begin Records

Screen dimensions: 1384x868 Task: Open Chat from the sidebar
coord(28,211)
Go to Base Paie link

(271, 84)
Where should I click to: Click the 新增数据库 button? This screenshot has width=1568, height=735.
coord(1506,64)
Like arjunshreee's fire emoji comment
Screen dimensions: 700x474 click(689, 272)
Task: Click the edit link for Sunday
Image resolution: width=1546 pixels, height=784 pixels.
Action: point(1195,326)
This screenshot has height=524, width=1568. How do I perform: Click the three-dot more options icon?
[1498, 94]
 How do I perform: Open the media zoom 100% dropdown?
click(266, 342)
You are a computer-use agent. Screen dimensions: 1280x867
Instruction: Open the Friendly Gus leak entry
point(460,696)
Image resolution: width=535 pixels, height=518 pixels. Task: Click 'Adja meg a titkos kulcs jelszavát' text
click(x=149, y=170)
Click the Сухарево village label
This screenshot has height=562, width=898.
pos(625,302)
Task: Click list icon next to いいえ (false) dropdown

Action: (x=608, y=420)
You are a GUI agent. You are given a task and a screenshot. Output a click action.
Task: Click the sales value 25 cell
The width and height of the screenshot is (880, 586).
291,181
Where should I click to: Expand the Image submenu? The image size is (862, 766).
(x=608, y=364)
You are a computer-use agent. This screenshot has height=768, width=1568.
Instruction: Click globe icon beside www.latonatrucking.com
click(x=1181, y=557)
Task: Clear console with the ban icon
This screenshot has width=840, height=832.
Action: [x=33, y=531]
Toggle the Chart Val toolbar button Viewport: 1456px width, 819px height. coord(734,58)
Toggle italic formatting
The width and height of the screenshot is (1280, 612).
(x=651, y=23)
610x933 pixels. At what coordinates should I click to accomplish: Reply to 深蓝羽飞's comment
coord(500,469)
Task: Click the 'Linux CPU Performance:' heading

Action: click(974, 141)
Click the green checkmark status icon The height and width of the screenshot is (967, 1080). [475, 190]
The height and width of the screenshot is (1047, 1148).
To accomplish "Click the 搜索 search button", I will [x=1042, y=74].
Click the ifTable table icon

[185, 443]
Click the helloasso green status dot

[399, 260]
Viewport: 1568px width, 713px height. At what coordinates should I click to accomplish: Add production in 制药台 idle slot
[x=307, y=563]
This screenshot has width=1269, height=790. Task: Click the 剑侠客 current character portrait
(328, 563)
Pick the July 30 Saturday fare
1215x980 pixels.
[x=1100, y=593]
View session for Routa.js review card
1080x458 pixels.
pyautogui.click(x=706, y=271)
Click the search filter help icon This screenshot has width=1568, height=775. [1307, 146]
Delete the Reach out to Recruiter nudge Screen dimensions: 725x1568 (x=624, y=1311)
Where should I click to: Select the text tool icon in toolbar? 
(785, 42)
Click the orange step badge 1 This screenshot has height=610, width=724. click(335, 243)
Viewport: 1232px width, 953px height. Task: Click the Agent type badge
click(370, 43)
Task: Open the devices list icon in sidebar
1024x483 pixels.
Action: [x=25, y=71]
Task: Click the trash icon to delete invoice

end Records

**Task to complete**
Please swap "Image resolution" for "Screen size" in the part of the stored data that opens with the line containing "Task: Click the edit link for Sunday" and closes with the line containing "(x=608, y=364)", and give back only those lines with everything else unchanged.

**Problem solution**
Task: Click the edit link for Sunday
Screen size: width=1546 pixels, height=784 pixels.
Action: point(1195,326)
This screenshot has height=524, width=1568. How do I perform: Click the three-dot more options icon?
[1498, 94]
 How do I perform: Open the media zoom 100% dropdown?
click(266, 342)
You are a computer-use agent. Screen dimensions: 1280x867
Instruction: Open the Friendly Gus leak entry
point(460,696)
Screen size: width=535 pixels, height=518 pixels. Task: Click 'Adja meg a titkos kulcs jelszavát' text
click(x=149, y=170)
Click the Сухарево village label
This screenshot has height=562, width=898.
pos(625,302)
Task: Click list icon next to いいえ (false) dropdown

Action: (x=608, y=420)
You are a GUI agent. You are given a task and a screenshot. Output a click action.
Task: Click the sales value 25 cell
The width and height of the screenshot is (880, 586).
291,181
Where should I click to: Expand the Image submenu? The image size is (862, 766).
(x=608, y=364)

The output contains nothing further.